To do |
Pull out every line below holding the word "featured".

Stored dataset items |
• • • • • • •
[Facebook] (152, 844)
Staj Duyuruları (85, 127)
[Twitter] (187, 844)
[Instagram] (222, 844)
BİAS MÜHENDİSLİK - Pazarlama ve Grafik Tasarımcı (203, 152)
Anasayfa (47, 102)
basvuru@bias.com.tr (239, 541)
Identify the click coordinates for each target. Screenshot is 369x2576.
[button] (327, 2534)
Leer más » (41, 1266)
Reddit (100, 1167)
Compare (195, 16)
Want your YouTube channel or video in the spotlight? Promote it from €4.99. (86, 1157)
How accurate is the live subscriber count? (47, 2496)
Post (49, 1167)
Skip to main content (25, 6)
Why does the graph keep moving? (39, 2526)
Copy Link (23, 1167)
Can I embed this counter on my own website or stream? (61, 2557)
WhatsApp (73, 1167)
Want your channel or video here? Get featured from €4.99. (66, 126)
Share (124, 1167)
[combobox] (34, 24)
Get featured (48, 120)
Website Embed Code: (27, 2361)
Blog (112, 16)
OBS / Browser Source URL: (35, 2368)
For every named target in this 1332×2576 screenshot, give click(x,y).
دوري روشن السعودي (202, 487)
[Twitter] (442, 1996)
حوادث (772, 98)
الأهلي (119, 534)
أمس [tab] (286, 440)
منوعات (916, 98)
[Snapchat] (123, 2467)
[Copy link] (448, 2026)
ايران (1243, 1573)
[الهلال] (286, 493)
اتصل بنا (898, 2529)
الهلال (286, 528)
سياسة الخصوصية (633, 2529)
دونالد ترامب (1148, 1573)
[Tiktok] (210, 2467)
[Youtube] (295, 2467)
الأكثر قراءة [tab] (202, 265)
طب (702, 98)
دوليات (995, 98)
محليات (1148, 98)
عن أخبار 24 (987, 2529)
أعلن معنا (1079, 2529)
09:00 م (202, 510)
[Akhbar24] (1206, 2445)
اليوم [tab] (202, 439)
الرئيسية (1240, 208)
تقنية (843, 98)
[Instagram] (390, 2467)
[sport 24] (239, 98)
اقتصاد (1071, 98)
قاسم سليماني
• • • • • • •
Solution to this exercise |
Want your channel or video here? Get featured from €4.99. (66, 126)
Get featured (48, 120)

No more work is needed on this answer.